Prints the installed version and exits.

## Type mapping

shikoko maps 40+ built-in Postgres types to Python types. The most common mappings:

| PostgreSQL | Python |
|---|---|
| `boolean` | `bool` |
| `smallint`, `integer`, `bigint`, `oid` | `int` |
| `real`, `double precision` | `float` |
| `numeric`, `decimal` | `Decimal` |
| `text`, `varchar`, `char`, `name`, `bpchar` | `str` |
| `date` | `date` |
| `time`, `timetz` | `time` |
| `timestamp`, `timestamptz` | `datetime` |
| `interval` | `timedelta` |
| `uuid` | `UUID` |
| `json`, `jsonb` | `Any` |
| `bytea` | `bytes` |
| `inet` | `IPv4Address \| IPv6Address` |
| `cidr` | `IPv4Network \| IPv6Network` |
| `macaddr`, `macaddr8` | `str` |
| `xml` | `str` |
| `bit`, `varbit` | `str` |
| `money` | `str` |
| `T[]` (any array) | `list[T]` |
| `enum_type` | `StrEnum` class |

Necessary imports (`datetime`, `Decimal`, `UUID`, etc.) are added automatically to the generated module.

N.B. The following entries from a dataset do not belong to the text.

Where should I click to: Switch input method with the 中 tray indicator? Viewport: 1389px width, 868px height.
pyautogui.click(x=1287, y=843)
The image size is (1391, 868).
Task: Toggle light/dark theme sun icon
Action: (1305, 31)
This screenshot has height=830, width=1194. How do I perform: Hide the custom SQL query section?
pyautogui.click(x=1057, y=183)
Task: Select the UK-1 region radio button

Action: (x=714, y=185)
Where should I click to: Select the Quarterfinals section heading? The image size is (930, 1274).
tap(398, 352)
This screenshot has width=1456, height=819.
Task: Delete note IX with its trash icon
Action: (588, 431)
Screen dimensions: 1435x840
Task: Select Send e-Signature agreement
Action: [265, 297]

See [`docs/type-mapping.md`](docs/type-mapping.md) for the complete table with OIDs and edge cases.

## Documentation

| Document | Description |
|---|---|
| [SQL annotations](docs/annotations.md) | `-- name:`, `-- @one`, `-- @exec`, nullability overrides (`!`/`?`) |
| [Type mapping](docs/type-mapping.md) | Full Postgres-to-Python type mapping table |
| [Usage guide](docs/usage.md) | Detailed usage documentation |
| [Example app](example/README.md) | Runnable FastAPI example with step-by-step instructions |
| [Changelog](CHANGELOG.md) | Release history |

## Requirements

- **Python 3.10+**
- **PostgreSQL 16+** (`EXPLAIN … GENERIC_PLAN` requires Postgres 16+)
- **asyncpg** >= 0.29
- **Pydantic** >= 2.6

## Reference

shikoko is a Python port of [Squirrel](https://github.com/giacomocavalieri/squirrel), an excellent Gleam library by Giacomo Cavalieri. Many of the core ideas — SQL-first code generation, `EXPLAIN`-driven nullability inference, and annotation syntax — originate from Squirrel.